Leadership and the implementation of work efficiency improvements, together with a restoration of an appropriate balance between accounting and risk management practices, will make possible a major shift in litigation strategy. Such a shift, if properly executed, will reduce operational costs and the process based inflation of actual settlement values as well as increase the incidence of timely and appropriate injury compensation.
Litigated and non-litigated negotiation of injury settlements are inextricably linked by virtue of the fact that ICBC operates in a tort world. A properly managed litigation strategy, in conjunction with an enabled and inspired technical staff, and better integration of ICBC into the relevant communities, will also enhance non-litigated settlement activity to the benefit of both the Corporation and the claimants.
From this base there are dozens of specific steps that can add to a positive momentum in areas affected by the operation of the Insurance Corporation.
On a final point, beyond ICBC specifics, it should be noted that the Insurance Corporation of BC is the elephant in the world of civil litigation. It sets the tone for other civil litigation. Right now the effect of its policies over the last eight years has been one of polarization, which has affected all areas of civil litigation. If you care to research court use statistics you will see that the waiting time for trial dates, the incidence of bumping, the expansion or need for expansion of court facilities and personnel has all increased over that eight- year period.
About the Author
There is a full biography on my web site but here are the salient parts that I think explain the motivation and qualification to write this paper.

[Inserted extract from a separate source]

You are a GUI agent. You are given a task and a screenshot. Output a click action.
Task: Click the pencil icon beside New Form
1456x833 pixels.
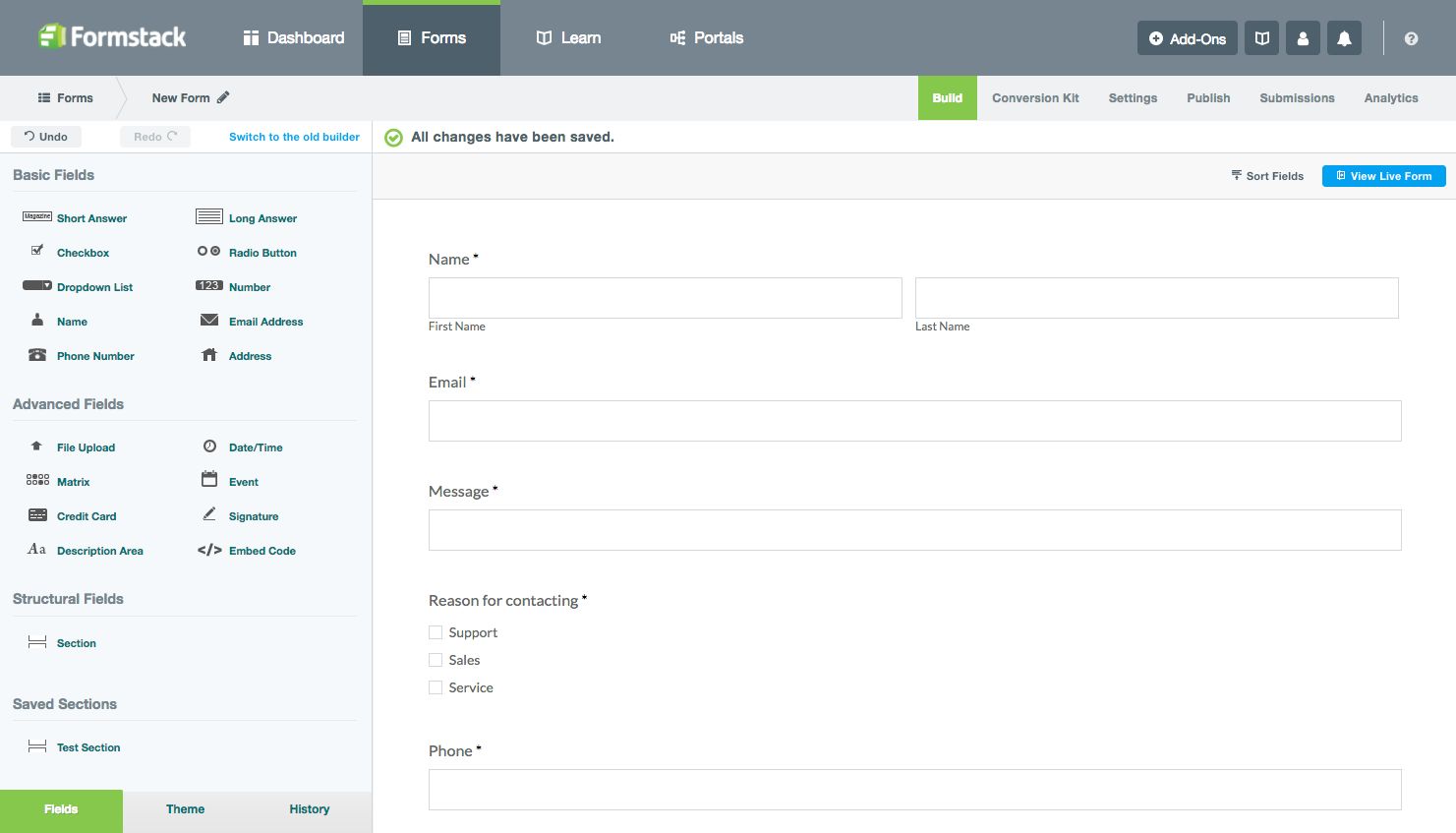click(223, 97)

My first experience with automobile insurance was as an Information Officer in Winnipeg in 1971 taking phone calls from the public to assist in the introduction of government owned, universal automobile insurance. I did the same thing again at ICBC from November 1973 to February of 1974.
On 1 March 1974, at 9:00 a.m. in Campbell River I opened ICBC’s very first claim file.

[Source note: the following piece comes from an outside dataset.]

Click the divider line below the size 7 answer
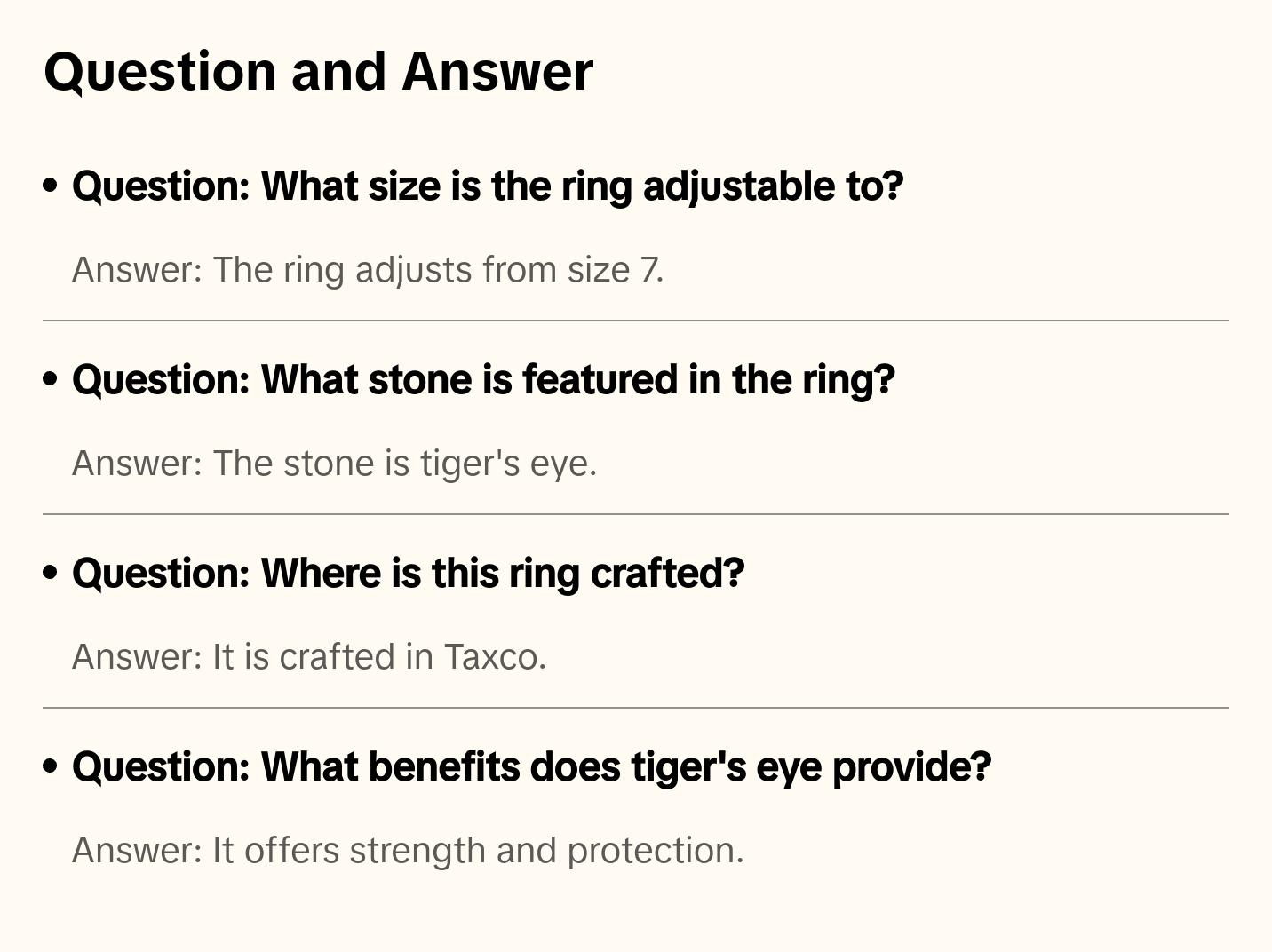This screenshot has width=1272, height=952. click(x=636, y=321)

From 1975 to 1977 I was the Resident Adjuster in Port Hardy, which in real terms meant that I was the personification of ICBC in an isolated community. That experience taught me how citizens view and respond to policy changes in claims handling.
From 1982 to 1984 I ran an injury desk in ICBC’s Out of Province Claims Department which forced me to think about claims settlement beyond the culture and statutory framework of our home jurisdiction.
I have also held first level management positions in material damage and bodily injury centres. This piece has given me further understanding of how administrative decisions impact on customer service and severity control at the public interface in an urban setting.
In October of 1989 I resigned from ICBC to start my own independent adjusting company, contracting my services back to a wide range of casualty insurers. For the next ten years a number of Head Office Claims Examiners at ICBC and I developed a collaborative and cost effective approach to the settlement of catastrophic injury claims. Since 2000 I have acted as a mediator in well over 2,000 files, about 80% of which involved ICBC as the defendant insurer.
For the past three years, in addition to my active mediation practice, I served as a member of MediateBC’s Roster Committee. Currently I am the Vice President of the Commercial Mediators Association.